**What is expected:** Copy, word for word, the lines of the entries below between the one with "Haare (24, 227)" and the one with "Política de Privacidade (69, 1901)", inclusive, and leave out everything else.

**Materials provided:**
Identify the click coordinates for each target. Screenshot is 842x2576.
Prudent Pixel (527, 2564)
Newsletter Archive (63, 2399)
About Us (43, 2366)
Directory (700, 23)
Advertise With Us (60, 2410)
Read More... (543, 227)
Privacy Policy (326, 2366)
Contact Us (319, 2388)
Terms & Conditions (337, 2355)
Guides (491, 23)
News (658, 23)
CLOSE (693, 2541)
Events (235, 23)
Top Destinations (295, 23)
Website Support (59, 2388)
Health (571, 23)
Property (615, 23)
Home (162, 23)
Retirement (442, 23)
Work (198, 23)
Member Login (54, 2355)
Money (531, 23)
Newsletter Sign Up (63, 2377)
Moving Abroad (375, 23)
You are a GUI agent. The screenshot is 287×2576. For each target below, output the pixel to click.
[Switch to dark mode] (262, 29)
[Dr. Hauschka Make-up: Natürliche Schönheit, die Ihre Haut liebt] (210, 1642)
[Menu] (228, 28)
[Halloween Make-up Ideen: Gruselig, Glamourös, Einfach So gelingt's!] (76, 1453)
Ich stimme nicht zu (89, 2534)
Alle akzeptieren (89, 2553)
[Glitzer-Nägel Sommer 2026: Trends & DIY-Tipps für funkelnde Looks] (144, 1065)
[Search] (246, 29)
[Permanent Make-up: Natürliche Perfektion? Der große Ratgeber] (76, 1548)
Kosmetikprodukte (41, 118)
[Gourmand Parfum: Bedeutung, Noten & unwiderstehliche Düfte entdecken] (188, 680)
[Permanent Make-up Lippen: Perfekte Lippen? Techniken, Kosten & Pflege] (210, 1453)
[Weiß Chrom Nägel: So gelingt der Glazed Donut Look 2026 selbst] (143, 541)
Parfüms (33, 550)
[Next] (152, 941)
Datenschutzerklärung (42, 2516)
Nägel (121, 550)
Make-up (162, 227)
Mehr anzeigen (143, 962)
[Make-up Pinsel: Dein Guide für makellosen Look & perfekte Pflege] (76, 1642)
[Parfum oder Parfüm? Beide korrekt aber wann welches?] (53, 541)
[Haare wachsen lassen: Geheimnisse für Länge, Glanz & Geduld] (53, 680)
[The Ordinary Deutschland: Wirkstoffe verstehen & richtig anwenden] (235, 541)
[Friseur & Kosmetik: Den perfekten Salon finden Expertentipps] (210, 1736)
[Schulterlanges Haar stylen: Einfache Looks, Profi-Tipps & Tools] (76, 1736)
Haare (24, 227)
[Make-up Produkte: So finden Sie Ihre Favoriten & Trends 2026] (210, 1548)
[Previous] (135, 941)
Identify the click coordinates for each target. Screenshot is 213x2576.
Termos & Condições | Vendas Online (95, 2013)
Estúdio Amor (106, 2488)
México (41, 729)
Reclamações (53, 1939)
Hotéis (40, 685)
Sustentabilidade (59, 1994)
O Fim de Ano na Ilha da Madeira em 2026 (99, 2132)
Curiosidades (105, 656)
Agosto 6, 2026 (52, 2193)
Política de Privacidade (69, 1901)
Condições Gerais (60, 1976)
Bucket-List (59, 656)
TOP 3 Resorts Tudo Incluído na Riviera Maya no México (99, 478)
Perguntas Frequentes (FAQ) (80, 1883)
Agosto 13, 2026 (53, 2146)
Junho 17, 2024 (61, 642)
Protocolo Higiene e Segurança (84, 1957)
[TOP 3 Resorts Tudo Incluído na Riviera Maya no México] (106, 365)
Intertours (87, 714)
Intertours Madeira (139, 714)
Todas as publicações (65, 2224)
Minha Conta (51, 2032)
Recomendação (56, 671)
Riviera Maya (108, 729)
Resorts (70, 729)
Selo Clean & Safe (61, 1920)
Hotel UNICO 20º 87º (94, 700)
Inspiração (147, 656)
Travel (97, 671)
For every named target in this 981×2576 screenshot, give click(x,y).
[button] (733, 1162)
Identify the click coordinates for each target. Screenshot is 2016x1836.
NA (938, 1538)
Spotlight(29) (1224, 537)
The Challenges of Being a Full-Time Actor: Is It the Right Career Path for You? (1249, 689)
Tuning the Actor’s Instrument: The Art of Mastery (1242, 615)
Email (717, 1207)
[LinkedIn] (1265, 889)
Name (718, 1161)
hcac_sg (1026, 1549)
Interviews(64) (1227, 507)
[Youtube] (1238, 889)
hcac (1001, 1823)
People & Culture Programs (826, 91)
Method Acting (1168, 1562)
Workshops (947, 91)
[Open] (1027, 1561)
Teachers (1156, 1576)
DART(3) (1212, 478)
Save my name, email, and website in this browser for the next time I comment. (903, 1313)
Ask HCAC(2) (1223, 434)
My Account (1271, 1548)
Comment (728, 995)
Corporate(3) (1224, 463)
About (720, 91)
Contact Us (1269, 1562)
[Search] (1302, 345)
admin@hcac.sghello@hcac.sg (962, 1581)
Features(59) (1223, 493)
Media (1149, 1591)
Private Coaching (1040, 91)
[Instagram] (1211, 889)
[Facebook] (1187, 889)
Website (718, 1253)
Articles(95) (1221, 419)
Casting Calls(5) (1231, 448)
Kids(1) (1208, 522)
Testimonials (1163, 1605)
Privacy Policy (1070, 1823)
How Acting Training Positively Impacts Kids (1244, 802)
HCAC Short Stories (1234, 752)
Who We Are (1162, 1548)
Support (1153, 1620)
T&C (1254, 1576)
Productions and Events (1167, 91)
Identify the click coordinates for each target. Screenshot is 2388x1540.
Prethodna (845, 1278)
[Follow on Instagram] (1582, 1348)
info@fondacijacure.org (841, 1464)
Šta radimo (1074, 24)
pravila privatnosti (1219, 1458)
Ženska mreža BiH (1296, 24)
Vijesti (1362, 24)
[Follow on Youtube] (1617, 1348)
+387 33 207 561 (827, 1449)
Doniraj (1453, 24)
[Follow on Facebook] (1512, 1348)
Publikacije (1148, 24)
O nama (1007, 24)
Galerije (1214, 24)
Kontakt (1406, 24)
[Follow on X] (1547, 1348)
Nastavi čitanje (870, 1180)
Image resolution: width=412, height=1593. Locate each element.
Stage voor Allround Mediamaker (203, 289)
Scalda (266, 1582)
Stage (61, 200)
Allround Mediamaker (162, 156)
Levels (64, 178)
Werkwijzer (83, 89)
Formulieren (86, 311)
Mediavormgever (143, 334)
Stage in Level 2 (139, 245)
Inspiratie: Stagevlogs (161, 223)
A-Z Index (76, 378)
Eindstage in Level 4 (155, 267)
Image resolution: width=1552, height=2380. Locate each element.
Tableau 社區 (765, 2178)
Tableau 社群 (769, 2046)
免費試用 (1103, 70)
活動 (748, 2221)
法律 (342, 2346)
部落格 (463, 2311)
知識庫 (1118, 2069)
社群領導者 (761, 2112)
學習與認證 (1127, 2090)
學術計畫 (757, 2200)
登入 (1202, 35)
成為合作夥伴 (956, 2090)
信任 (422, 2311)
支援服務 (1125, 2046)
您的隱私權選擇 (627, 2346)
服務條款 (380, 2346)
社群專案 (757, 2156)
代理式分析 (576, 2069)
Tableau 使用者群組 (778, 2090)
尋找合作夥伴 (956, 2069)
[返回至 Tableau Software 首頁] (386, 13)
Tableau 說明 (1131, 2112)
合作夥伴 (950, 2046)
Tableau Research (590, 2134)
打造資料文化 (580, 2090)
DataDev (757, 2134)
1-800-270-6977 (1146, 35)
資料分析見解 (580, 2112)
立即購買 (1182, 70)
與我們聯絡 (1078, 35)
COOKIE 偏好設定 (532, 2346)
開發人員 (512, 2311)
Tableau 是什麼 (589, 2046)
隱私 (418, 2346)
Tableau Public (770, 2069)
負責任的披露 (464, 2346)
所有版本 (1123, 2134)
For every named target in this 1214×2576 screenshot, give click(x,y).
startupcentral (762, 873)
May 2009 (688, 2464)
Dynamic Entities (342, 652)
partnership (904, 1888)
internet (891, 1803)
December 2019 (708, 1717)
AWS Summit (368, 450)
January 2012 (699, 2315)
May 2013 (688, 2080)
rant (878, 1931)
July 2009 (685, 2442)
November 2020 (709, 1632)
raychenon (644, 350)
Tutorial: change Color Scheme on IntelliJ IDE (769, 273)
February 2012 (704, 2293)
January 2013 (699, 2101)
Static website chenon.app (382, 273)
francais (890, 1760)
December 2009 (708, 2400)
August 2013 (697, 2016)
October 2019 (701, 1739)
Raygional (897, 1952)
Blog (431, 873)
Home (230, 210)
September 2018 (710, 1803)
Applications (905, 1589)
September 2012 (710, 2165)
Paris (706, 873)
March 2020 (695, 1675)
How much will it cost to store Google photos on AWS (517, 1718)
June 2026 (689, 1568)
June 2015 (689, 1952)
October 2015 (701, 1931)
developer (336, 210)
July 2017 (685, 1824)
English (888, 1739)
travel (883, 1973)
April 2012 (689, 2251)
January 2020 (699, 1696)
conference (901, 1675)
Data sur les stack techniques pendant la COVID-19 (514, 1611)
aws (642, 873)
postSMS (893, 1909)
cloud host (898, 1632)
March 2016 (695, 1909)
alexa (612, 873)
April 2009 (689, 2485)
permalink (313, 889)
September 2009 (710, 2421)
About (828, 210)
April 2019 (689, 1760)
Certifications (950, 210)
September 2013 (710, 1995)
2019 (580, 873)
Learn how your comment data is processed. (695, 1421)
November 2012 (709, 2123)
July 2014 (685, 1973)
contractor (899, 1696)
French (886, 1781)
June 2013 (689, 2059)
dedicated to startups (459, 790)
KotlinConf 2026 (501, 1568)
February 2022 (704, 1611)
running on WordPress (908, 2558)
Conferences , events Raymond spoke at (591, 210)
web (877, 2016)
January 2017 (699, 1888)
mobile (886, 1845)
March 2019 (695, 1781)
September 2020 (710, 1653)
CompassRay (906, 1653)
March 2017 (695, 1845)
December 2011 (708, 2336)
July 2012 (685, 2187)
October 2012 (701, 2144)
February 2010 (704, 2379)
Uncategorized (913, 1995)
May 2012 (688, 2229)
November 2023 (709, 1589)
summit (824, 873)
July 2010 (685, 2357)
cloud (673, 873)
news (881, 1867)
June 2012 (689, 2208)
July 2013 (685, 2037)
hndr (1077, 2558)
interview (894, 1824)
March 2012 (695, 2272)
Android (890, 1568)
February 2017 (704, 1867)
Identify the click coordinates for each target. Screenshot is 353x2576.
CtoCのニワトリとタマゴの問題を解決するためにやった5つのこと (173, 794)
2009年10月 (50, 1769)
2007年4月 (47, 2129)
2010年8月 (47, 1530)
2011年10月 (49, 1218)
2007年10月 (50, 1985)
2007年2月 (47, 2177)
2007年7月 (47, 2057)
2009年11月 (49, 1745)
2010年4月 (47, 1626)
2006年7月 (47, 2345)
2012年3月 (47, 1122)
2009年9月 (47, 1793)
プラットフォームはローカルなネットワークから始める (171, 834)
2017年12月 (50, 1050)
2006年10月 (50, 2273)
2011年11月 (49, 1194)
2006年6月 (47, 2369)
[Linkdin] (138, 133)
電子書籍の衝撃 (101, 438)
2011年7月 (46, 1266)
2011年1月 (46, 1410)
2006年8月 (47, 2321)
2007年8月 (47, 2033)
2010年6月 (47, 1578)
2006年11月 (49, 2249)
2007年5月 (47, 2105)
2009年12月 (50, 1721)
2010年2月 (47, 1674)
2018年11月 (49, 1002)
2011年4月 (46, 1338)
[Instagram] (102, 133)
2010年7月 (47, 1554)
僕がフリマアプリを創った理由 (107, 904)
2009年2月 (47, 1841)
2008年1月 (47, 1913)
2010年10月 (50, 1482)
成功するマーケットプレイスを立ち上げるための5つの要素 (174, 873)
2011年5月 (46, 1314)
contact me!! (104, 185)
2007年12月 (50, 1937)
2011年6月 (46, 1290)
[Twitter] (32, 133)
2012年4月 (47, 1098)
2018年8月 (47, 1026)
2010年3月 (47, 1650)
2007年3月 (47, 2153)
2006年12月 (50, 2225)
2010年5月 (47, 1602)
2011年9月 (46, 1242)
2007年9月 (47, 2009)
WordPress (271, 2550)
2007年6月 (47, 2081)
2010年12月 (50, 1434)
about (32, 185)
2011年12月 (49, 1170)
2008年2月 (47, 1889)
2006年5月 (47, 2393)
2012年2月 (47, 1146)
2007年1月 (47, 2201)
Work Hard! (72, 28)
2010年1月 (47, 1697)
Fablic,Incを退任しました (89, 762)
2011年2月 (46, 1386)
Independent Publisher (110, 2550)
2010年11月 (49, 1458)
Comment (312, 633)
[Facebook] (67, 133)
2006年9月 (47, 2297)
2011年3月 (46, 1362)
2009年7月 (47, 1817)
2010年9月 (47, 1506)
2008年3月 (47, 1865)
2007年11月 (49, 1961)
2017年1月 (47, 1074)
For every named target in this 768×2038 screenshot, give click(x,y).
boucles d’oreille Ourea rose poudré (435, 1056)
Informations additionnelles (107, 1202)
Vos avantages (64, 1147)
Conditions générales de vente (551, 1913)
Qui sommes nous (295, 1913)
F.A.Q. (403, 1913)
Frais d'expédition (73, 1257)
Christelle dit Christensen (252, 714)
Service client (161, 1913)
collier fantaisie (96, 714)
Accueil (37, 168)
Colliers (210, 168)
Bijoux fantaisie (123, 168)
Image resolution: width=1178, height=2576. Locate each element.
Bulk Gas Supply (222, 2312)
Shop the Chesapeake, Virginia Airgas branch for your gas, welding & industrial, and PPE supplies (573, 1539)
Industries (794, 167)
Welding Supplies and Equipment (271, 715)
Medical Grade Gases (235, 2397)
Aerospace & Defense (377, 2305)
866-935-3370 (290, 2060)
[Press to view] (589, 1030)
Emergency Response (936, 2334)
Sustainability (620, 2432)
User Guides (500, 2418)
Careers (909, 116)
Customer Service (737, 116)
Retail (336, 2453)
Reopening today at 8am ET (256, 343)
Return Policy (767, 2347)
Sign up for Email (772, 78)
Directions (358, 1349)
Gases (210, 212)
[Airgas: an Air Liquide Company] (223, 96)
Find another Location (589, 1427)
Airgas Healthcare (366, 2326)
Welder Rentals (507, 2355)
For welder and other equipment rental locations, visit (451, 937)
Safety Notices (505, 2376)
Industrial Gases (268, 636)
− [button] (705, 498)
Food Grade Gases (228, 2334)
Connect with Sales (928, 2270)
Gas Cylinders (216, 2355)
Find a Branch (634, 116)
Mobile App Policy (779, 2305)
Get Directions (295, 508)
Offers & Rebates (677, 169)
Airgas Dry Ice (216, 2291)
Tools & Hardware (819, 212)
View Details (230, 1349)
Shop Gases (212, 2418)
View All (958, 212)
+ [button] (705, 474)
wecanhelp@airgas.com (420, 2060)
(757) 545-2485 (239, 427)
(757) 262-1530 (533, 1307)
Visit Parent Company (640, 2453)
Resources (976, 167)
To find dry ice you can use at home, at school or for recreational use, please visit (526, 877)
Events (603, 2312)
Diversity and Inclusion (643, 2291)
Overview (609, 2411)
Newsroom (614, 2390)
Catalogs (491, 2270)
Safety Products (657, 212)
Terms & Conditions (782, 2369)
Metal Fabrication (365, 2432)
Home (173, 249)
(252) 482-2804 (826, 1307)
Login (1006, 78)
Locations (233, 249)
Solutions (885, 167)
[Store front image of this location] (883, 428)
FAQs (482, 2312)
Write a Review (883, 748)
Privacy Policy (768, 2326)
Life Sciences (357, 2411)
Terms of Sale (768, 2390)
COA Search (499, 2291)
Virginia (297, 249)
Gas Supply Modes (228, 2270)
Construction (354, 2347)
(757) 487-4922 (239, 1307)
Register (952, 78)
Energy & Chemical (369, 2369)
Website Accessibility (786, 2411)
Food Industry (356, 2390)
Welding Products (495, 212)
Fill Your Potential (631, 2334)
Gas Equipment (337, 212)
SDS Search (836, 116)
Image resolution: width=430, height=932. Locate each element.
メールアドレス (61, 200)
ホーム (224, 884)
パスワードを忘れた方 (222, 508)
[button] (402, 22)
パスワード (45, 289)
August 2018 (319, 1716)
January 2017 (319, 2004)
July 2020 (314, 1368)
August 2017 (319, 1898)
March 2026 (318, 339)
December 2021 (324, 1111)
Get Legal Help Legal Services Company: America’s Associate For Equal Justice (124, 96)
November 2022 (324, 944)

**Output for this task:**
Haare (24, 227)
[Make-up Produkte: So finden Sie Ihre Favoriten & Trends 2026] (210, 1548)
[Previous] (135, 941)
Identify the click coordinates for each target. Screenshot is 213x2576.
Termos & Condições | Vendas Online (95, 2013)
Estúdio Amor (106, 2488)
México (41, 729)
Reclamações (53, 1939)
Hotéis (40, 685)
Sustentabilidade (59, 1994)
O Fim de Ano na Ilha da Madeira em 2026 (99, 2132)
Curiosidades (105, 656)
Agosto 6, 2026 (52, 2193)
Política de Privacidade (69, 1901)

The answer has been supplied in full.